Tokyo, Aug. 14 (Jiji Press) — Komeito believes that there should be discussions on constitutional revision despite its reservations about issues such as clarifying the raison d’etre for the Self-Defense Forces in war-renouncing Article 9, a senior party official has said.

Kazuo Kitagawa, chairman of the party’s constitution research council, said the Constitution must change with the times while preserving its fundamental principles.

“(The current version) is a great Constitution that laid the foundation for and developed postwar Japanese democracy,” Kitagawa said in a recent interview.

“The three principles of popular sovereignty, respect for basic human rights and pacifism must be upheld regardless of the era,” he said. “On top of that, we must revise the Constitution in line with new ways of thinking or new values arising with the change of the times, if current provisions are in conflict with them.”
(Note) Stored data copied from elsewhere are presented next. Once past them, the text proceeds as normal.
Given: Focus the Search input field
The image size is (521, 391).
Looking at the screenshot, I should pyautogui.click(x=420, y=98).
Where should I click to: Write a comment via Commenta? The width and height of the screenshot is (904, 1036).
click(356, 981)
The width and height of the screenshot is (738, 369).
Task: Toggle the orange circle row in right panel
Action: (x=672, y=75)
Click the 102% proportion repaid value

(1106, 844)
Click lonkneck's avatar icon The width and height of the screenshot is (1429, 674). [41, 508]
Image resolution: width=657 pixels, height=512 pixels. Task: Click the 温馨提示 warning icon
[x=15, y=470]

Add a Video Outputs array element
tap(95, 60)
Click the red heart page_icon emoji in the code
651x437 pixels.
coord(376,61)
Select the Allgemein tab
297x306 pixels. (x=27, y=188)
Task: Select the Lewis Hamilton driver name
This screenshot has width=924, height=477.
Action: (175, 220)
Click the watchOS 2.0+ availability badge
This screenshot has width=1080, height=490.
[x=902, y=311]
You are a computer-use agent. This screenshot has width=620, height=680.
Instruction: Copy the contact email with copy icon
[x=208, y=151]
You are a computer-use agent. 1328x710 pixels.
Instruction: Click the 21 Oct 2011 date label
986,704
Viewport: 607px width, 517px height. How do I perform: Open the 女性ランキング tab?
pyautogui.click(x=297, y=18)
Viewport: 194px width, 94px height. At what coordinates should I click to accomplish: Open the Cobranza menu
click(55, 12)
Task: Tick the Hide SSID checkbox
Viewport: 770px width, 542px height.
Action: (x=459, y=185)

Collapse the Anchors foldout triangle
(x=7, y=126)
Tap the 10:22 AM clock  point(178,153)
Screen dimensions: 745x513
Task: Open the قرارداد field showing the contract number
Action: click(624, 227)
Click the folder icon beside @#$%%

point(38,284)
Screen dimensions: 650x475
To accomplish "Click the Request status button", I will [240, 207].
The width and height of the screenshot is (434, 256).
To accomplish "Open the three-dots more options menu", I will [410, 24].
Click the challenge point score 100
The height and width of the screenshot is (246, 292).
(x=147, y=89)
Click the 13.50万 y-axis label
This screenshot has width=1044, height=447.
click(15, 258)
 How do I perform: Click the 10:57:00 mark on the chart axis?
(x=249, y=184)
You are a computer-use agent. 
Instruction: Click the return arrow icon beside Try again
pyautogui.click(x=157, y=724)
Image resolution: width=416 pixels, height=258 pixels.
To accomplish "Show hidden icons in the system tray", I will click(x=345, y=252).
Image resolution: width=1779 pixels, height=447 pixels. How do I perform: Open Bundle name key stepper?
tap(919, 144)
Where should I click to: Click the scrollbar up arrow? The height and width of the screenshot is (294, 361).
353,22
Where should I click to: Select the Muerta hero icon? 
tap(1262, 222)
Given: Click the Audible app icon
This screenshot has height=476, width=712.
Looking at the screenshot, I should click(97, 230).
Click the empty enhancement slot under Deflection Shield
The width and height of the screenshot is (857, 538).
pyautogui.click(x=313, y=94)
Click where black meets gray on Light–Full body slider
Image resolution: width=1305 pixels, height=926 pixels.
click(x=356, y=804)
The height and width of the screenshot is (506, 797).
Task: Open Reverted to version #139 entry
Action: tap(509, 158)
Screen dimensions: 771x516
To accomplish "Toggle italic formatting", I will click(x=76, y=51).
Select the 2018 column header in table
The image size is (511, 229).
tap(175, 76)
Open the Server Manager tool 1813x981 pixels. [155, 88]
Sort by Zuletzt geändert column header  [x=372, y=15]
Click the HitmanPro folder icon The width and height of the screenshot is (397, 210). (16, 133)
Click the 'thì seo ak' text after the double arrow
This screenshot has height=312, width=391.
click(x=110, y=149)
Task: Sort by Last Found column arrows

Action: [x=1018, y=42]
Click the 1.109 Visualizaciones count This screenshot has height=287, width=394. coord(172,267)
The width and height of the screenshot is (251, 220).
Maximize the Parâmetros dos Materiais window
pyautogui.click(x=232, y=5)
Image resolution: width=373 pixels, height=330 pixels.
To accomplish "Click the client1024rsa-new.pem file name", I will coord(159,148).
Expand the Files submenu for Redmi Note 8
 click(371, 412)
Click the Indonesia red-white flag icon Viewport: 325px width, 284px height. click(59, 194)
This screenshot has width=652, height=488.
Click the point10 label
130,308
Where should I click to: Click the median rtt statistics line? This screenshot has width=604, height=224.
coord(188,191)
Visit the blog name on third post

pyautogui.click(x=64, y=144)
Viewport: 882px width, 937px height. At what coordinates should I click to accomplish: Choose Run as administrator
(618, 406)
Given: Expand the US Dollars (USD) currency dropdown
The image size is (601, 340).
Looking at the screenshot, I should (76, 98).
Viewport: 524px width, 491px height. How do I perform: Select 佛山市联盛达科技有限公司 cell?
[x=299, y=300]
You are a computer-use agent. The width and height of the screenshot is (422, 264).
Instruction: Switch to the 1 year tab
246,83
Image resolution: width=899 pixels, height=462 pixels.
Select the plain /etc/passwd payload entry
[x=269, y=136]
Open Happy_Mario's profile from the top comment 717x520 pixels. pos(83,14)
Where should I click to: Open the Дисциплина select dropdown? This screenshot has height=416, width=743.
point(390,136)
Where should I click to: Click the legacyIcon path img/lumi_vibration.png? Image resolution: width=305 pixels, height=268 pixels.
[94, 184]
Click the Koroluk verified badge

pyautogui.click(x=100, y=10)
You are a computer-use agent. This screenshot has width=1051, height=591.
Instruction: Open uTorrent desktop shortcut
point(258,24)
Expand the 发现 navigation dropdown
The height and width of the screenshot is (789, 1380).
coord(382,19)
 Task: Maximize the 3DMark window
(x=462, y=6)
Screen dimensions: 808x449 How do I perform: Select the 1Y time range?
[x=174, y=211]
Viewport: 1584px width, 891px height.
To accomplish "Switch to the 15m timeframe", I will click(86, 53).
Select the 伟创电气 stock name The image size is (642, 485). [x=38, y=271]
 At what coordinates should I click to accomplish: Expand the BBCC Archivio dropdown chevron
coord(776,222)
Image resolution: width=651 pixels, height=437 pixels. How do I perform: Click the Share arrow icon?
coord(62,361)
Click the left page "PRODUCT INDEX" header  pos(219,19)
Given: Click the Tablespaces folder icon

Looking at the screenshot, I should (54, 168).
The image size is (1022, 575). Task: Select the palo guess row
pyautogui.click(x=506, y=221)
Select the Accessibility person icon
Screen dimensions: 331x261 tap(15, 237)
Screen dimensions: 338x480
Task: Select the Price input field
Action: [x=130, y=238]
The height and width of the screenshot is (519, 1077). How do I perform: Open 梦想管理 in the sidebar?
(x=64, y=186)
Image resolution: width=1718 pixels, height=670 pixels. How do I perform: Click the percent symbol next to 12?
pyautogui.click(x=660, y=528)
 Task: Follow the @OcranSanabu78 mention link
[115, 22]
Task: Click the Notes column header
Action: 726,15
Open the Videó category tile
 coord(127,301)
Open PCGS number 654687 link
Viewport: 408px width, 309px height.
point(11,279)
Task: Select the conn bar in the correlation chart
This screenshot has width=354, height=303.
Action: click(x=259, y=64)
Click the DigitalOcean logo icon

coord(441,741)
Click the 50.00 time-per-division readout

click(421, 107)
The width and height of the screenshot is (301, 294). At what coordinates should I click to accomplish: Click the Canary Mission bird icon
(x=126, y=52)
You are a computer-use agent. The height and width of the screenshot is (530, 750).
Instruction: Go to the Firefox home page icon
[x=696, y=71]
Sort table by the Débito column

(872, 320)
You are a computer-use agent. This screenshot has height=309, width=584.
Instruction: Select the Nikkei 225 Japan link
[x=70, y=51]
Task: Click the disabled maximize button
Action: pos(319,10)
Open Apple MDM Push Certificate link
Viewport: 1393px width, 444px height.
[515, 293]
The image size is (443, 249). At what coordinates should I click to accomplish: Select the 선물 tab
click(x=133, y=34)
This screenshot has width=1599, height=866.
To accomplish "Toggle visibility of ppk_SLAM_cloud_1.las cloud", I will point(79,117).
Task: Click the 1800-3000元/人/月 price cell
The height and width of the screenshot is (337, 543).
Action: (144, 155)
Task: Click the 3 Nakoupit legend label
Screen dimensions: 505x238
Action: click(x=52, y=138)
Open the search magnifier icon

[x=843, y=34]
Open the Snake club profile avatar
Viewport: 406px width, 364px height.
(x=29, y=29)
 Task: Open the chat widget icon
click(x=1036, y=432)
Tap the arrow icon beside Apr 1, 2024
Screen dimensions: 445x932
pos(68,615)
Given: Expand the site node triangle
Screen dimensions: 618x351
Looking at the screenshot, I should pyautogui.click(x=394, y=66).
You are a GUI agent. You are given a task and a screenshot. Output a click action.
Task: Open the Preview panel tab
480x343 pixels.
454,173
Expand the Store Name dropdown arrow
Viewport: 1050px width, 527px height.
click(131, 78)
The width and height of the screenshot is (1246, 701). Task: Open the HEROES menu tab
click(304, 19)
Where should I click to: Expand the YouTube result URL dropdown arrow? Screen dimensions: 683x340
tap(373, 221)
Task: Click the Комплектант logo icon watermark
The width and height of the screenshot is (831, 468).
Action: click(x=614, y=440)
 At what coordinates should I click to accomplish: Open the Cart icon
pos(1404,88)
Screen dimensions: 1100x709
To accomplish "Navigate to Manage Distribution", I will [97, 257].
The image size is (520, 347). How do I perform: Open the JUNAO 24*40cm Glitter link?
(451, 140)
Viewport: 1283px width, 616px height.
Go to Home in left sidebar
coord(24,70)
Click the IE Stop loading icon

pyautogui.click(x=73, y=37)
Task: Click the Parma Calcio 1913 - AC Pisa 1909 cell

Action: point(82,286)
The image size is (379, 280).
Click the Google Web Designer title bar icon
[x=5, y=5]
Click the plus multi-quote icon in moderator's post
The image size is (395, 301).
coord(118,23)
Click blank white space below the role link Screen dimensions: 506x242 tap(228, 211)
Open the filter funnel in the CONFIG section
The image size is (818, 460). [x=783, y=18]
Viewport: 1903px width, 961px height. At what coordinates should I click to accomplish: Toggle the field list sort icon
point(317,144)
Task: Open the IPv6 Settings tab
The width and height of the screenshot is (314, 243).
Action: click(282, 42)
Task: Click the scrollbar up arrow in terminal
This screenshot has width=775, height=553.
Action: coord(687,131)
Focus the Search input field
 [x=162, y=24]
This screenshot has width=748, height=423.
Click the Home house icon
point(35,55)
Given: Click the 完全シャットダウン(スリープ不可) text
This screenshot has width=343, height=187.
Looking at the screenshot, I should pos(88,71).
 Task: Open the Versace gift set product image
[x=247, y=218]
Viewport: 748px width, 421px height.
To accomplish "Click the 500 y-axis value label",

Kitagawa called for discussions on bills regarding procedures for constitutional revision, such as amendments to a law on national referendums including regulations on television advertising about constitutional revision, which are currently left undebated in the House of Representatives Commission on the Constitution.

He also said that there should be free discussions between political parties about the content of constitutional revision at the same time.

“Why shouldn’t there be discussions in tandem with (debates about procedures)?” he said. “Debates about regulations on commercials are expected to take a long time, so it’s not right not to get into the core of the discussion until they are finished.”

The Komeito lawmaker suggested that the ruling Liberal Democratic Party should express its opinions regarding its four-point constitutional reform proposal, which other parties could use as a springboard for discussions.

“It’s important to let ideas battle each other in public,” he said. “The LDP cannot make a draft bill for constitutional reform by itself.”

But Kitagawa showed skepticism over the LDP’s efforts to include a mention of the SDF in the Constitution, as part of its reform proposal.

“Many people support and understand the role of the SDF,” he said. “I wonder how necessary clarifying the SDF (in the Constitution) is, when many do not think of it as a violation of the Constitution.

“The national security legislation passed in 2015 established a framework so that (the SDF) can fulfill its many roles to defend our country, and that is sufficient.”

On whether the disagreement between the LDP and Komeito on the SDF issue may affect their partnership in the ruling coalition, Kitagawa said that detailed discussions on constitutional reform cannot proceed without cooperation from Komeito. He also said that he thinks the LDP will make efforts to create a consensus between the coalition partners.